= Hairy root culture =

Type of plant tissue culture

Hairy root culture, also called transformed root culture, is a type of plant tissue culture that is used to study plant metabolic processes or to produce valuable secondary metabolites or recombinant proteins, often with plant genetic engineering.

A naturally occurring soil bacterium Agrobacterium rhizogenes that contains root-inducing plasmids (also called Ri plasmids) can infect plant roots and cause them to produce a food source for the bacterium, opines, and to grow abnormally. The abnormal roots are particularly easy to culture in artificial media because hormones are not needed in contrast to adventitious roots, and they are neoplastic, with indefinite growth. The neoplastic roots produced by A. rhizogenes infection have a high growth rate (compared to untransformed adventitious roots), as well as genetic and biochemical stability.

Currently the main constraint for commercial utilization of hairy root culture is the development and up-scaling of appropriate (bioreactors) vessels for the delicate and sensitive hairy roots.

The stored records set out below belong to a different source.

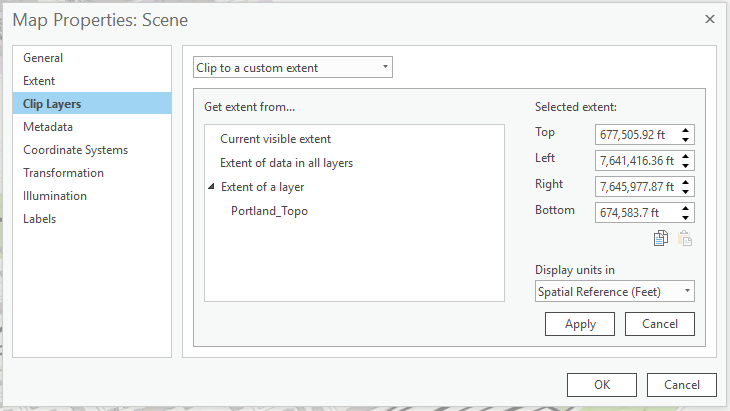This screenshot has width=730, height=411.
Task: Collapse the Extent of a layer node
Action: [211, 187]
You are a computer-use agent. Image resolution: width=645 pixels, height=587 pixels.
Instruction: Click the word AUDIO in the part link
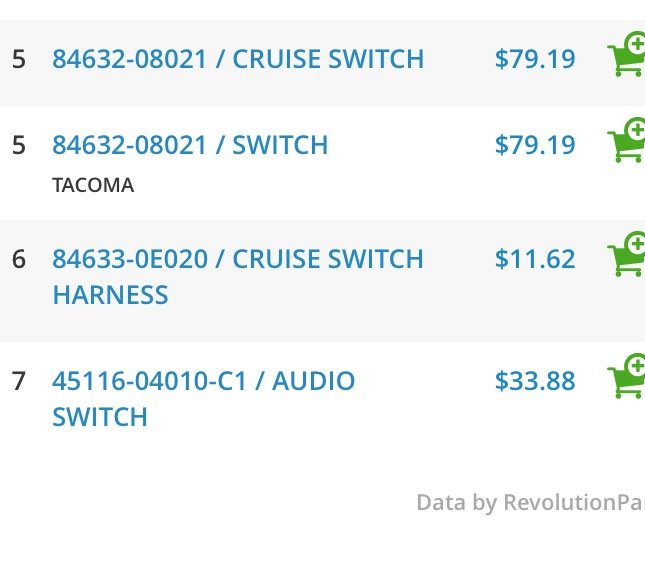point(313,381)
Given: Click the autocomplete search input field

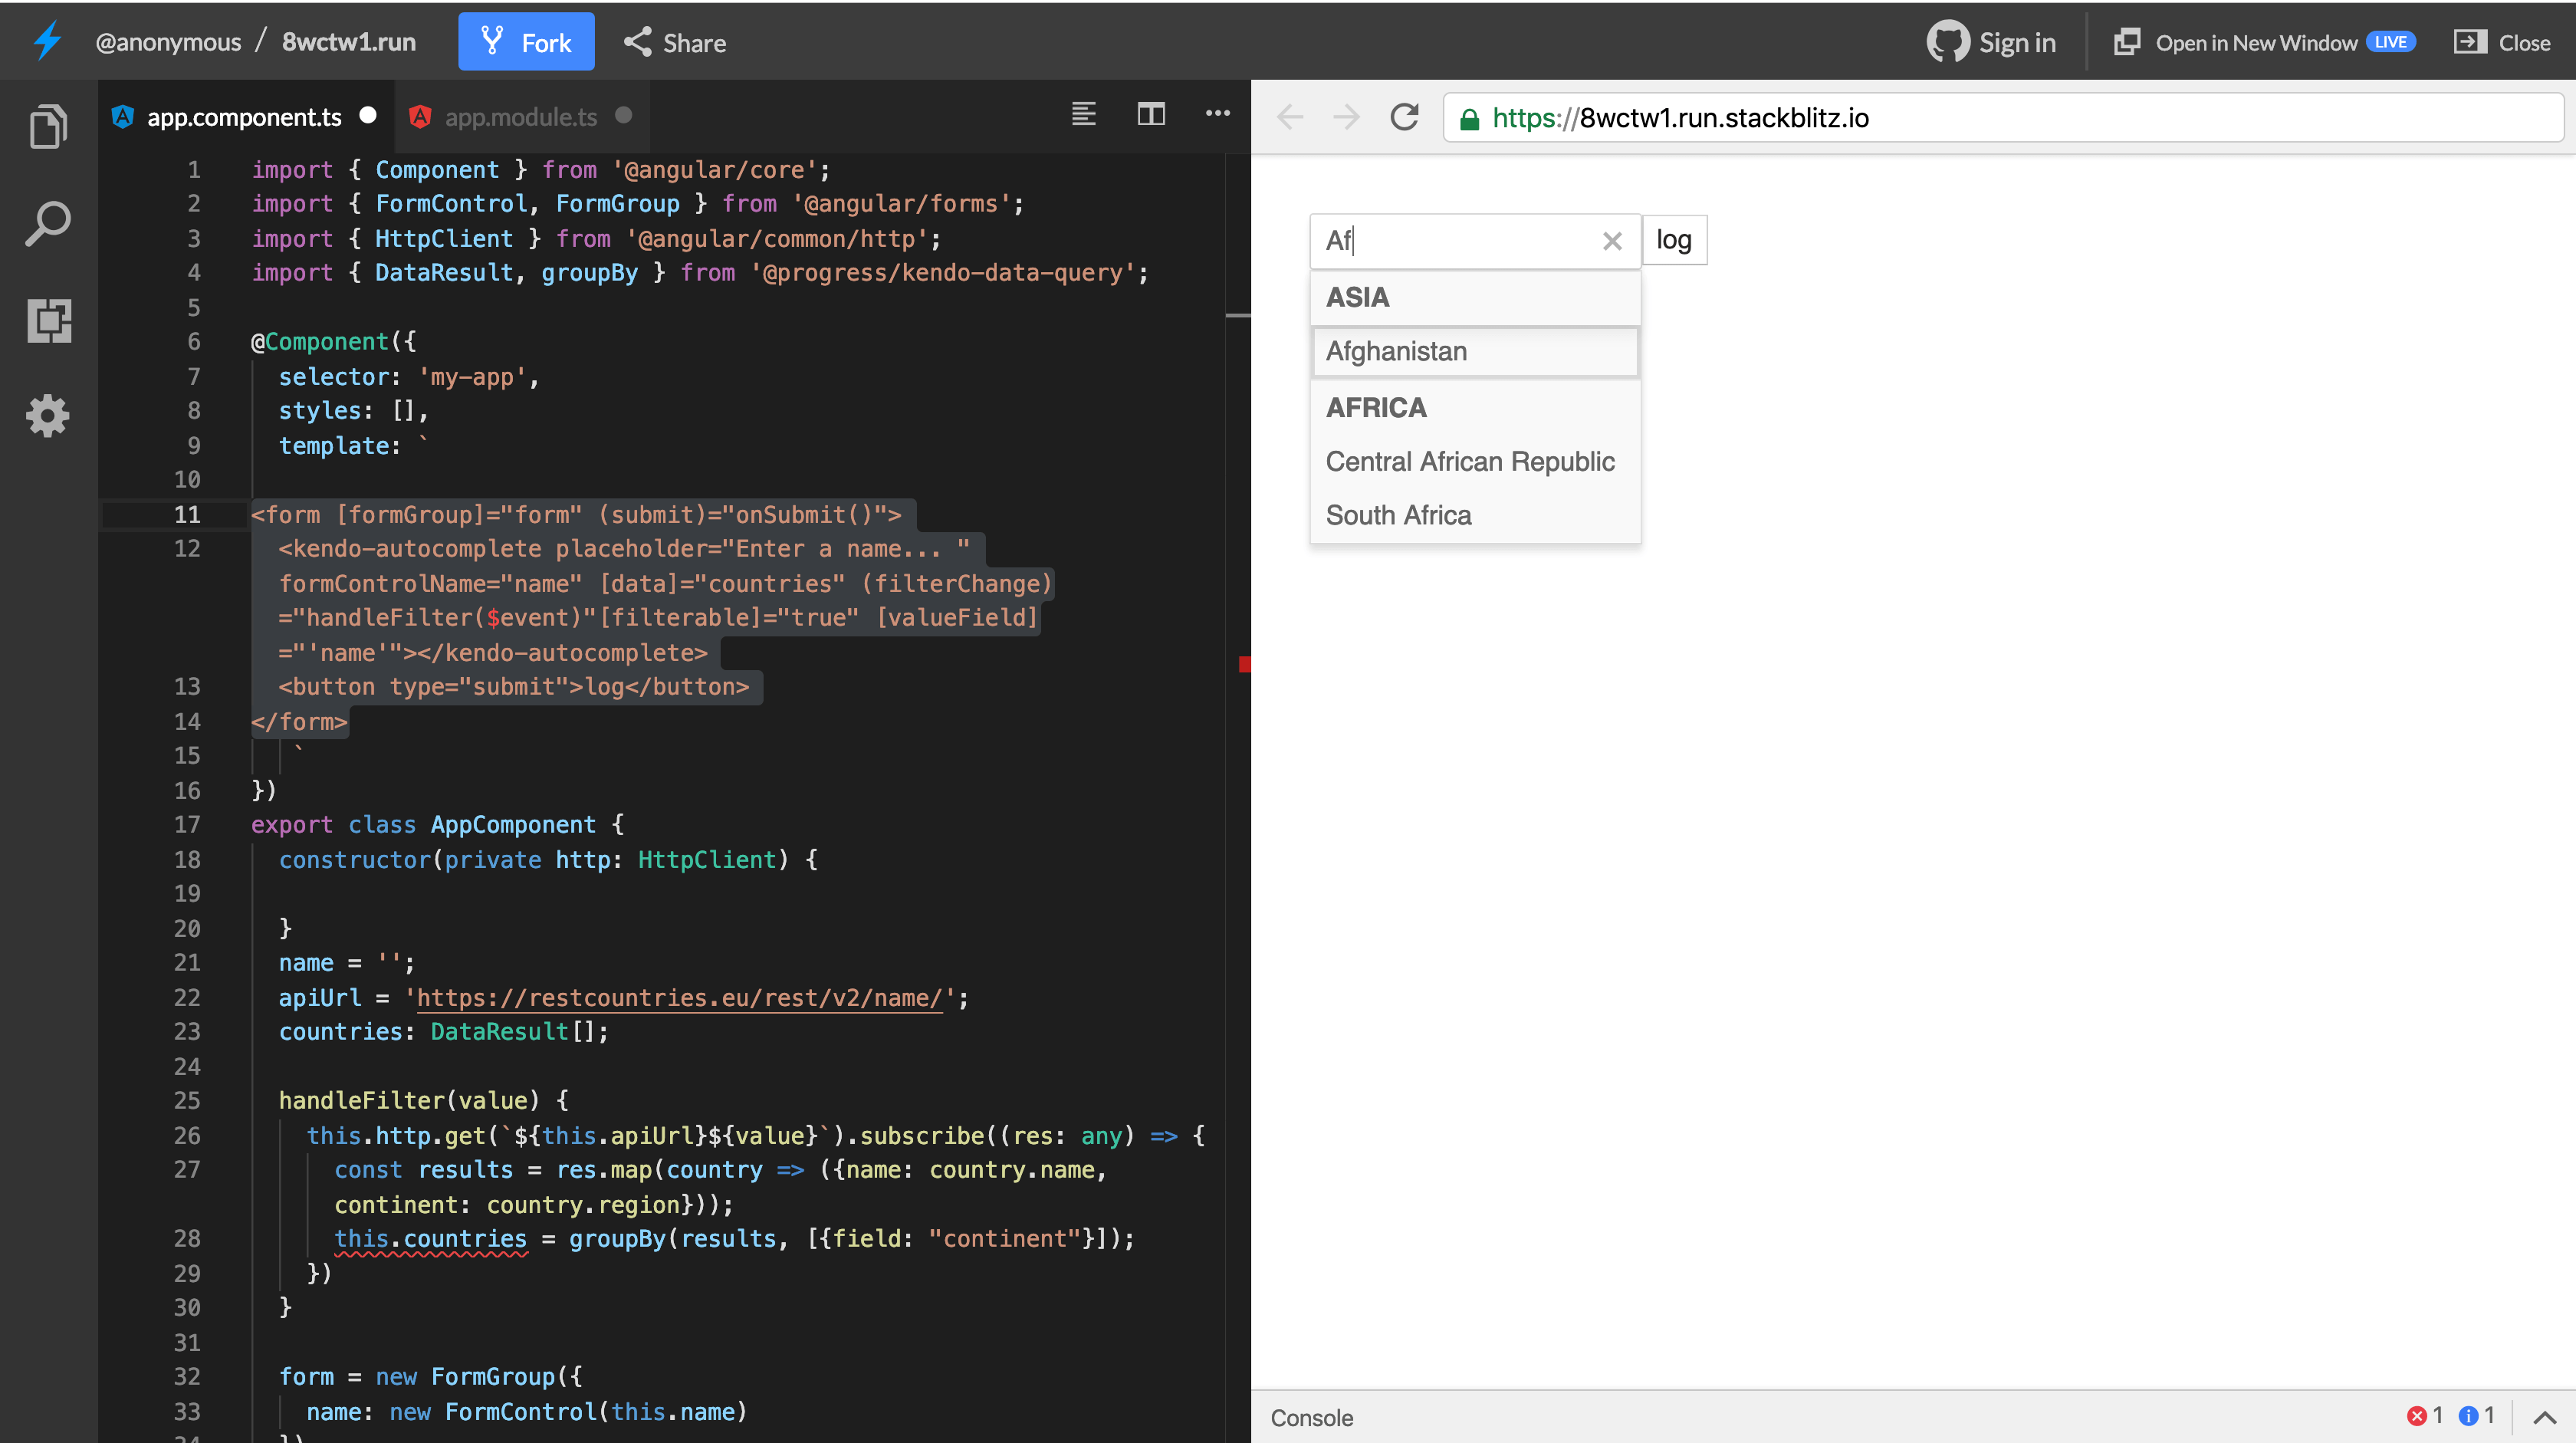Looking at the screenshot, I should (1451, 238).
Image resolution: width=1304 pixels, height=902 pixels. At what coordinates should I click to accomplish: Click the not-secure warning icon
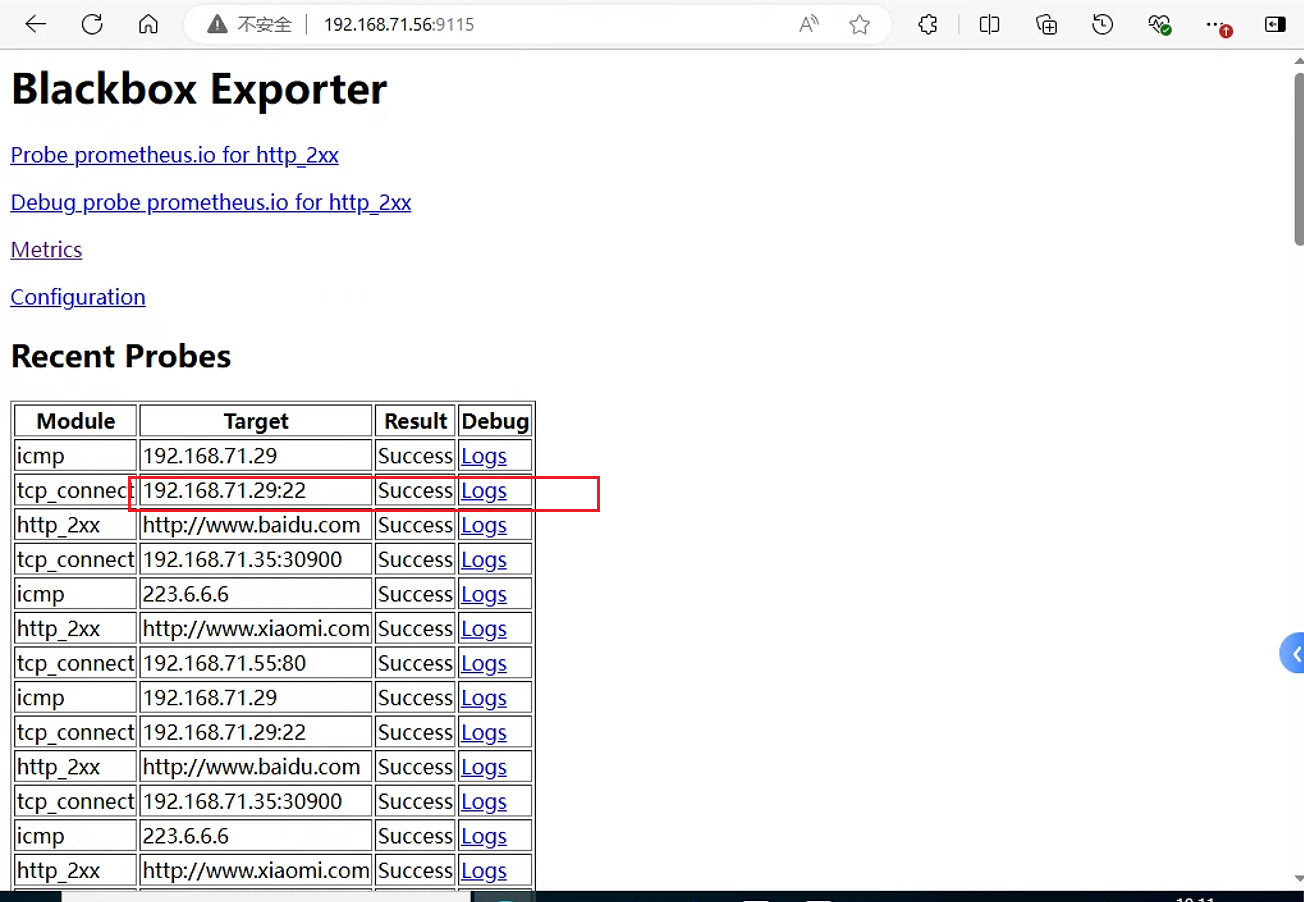[x=217, y=25]
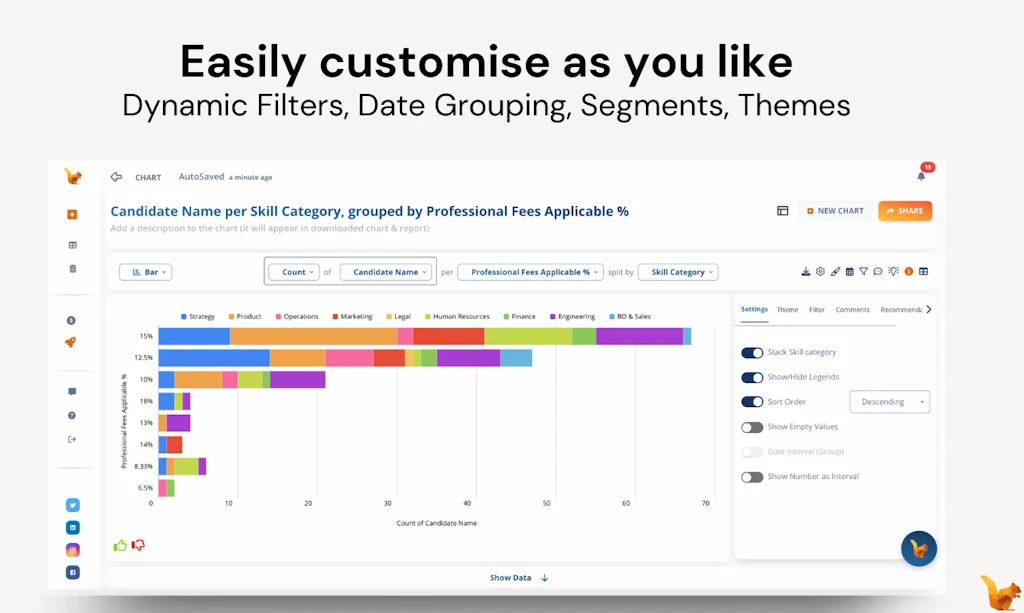Download the chart image

coord(806,271)
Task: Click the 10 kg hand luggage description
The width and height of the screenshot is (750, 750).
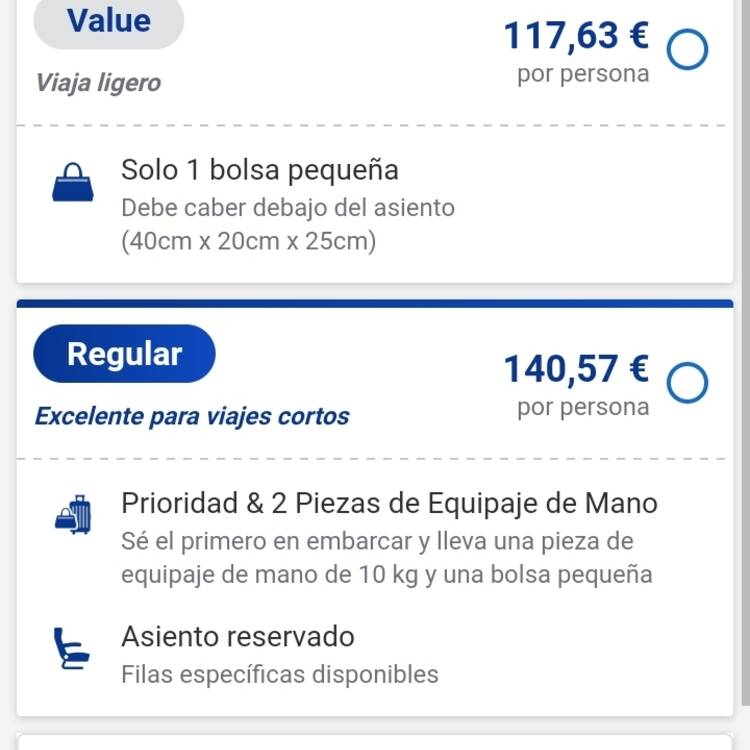Action: pos(386,558)

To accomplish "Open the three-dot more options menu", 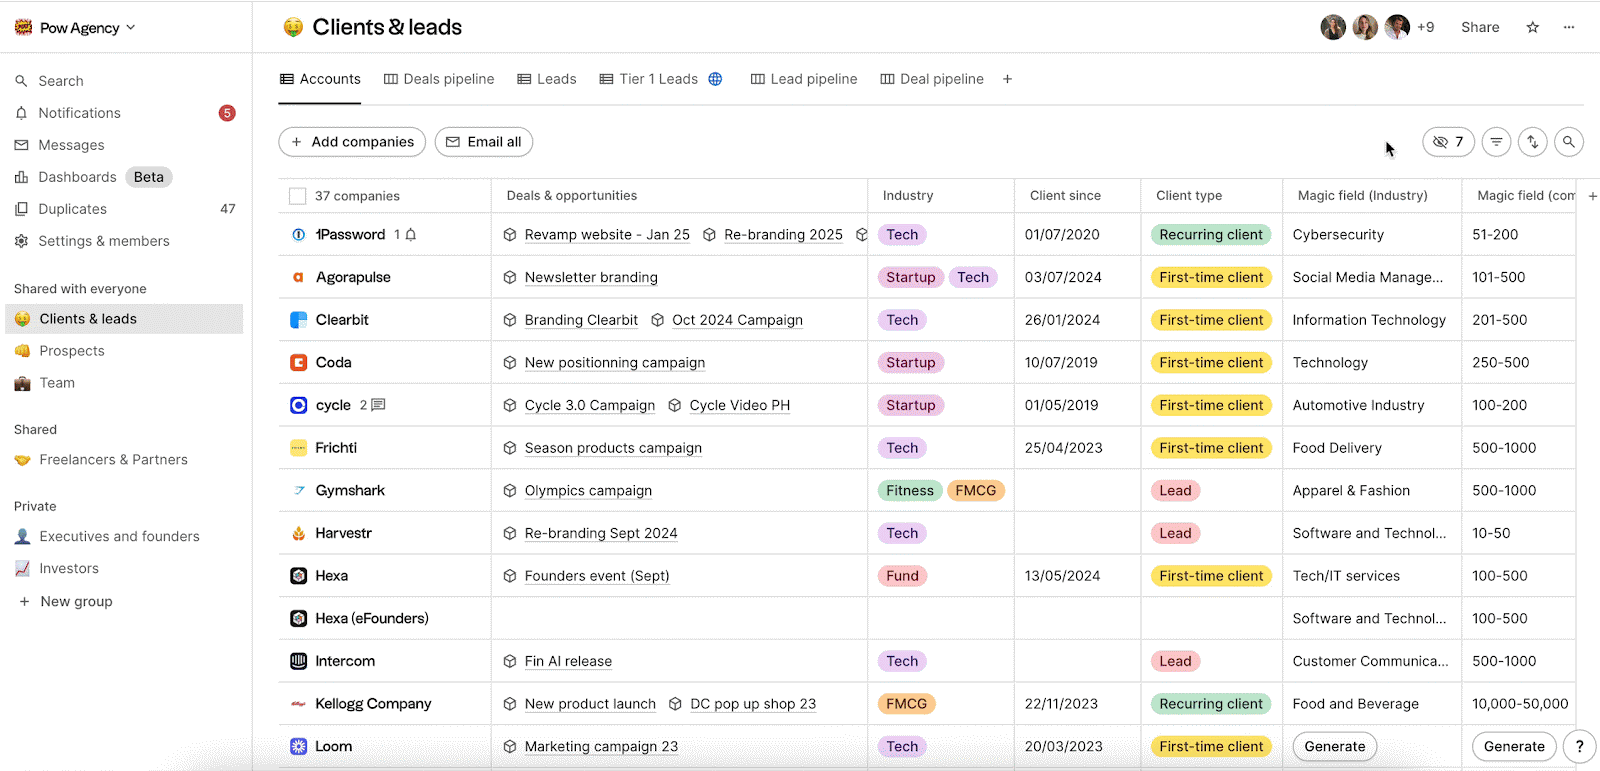I will click(1569, 27).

Some of the applied research on utilization of hairy root cultures has been and is conducted at VTT Technical Research Centre of Finland. Other labs working on hairy roots are the phytotechnology lab of Amiens University and the Arkansas Biosciences Institute.

== Metabolic studies ==
Hairy root cultures can be used for phytoremediation, and are particularly valuable for studies of the metabolic processes involved in phytoremediation.

Further applications include detailed studies of fundamental molecular, genetic and biochemical aspects of genetic transformation and of hairy root induction.

== Genetically transformed cultures ==
The Ri plasmids can be engineered to also contain T-DNA, used for genetic transformation of the plant cells. The resulting genetically transformed root cultures can produce high levels of secondary metabolites, comparable or even higher than those of intact plants.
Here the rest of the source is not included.